Texas Led Nation in Cat Losses in 2015
Tornadoes, hailstorms and fires took their toll on Texas last year with insured losses well over $3 billion, according to an insurer trade group
The state had more than three times as many claims and almost three times the dollar amount in losses as the next highest ranked states, the Insurance Council of Texas reported.
The numbers don’t include flood losses, which were in the hundreds of millions of dollars, according to Mark Hanna, a spokesman for the ICT.
The 2015 estimated insured losses were prepared by the Property Claim Services (PCS), which monitors all states’ insured losses, including homeowner, commercial property and auto insurance, from catastrophic weather events.

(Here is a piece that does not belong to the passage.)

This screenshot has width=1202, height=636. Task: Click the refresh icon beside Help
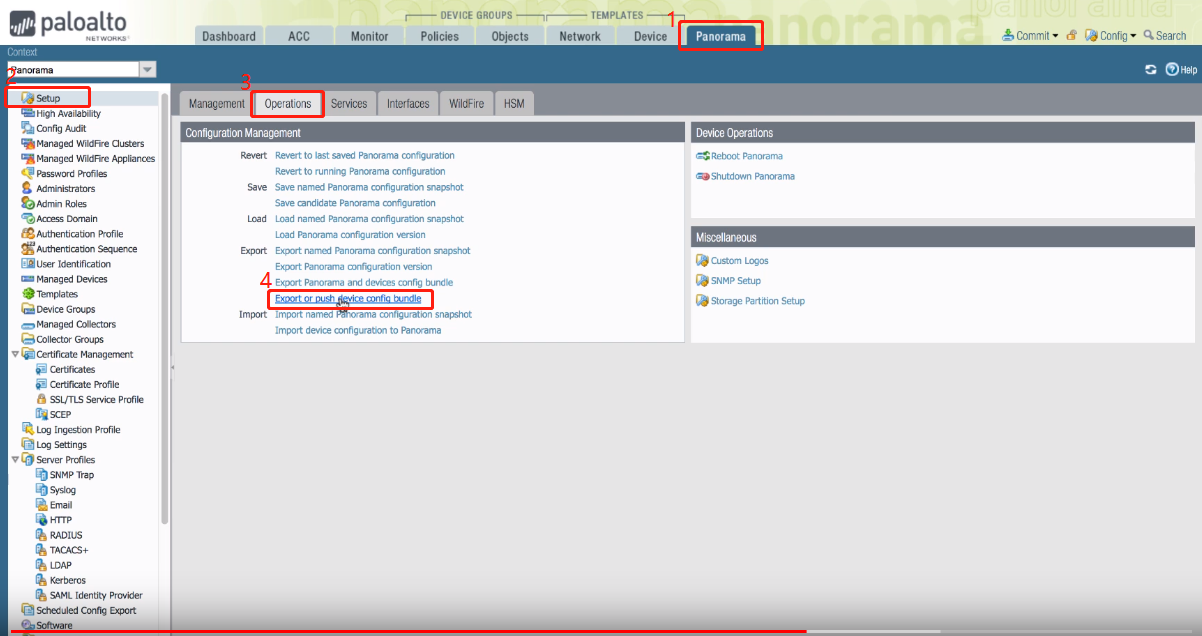point(1151,70)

PCS lists a catastrophic weather event as any storm that causes in excess of $25 million in insured losses. Texas had 16 catastrophic weather events last year.
Other high ranking states include Massachusetts with $1.1 billion, followed by Illinois, Oklahoma and Colorado.
Texas had 466,250 claims from catastrophic weather events as compared to the next highest state, Massachusetts, which had 139,750 claims.
Other high ranking states in terms of cat losses include Illinois, Oklahoma and Colorado.
Despite the above reported insured catastrophe losses, 2015 was a relatively quiet year for natural hazard events across the United States, according to property data provider CoreLogic.
Its annual Natural Hazard Risk Summary and Analysis, released in late January, shows that the United States in 2015 was average or slightly below average in terms of natural hazard events, compared with previous years.
CoreLogic’s report reviews U.S. events including wildfire, flooding, hurricanes, wind, hail, tornadoes, earthquakes and sinkholes.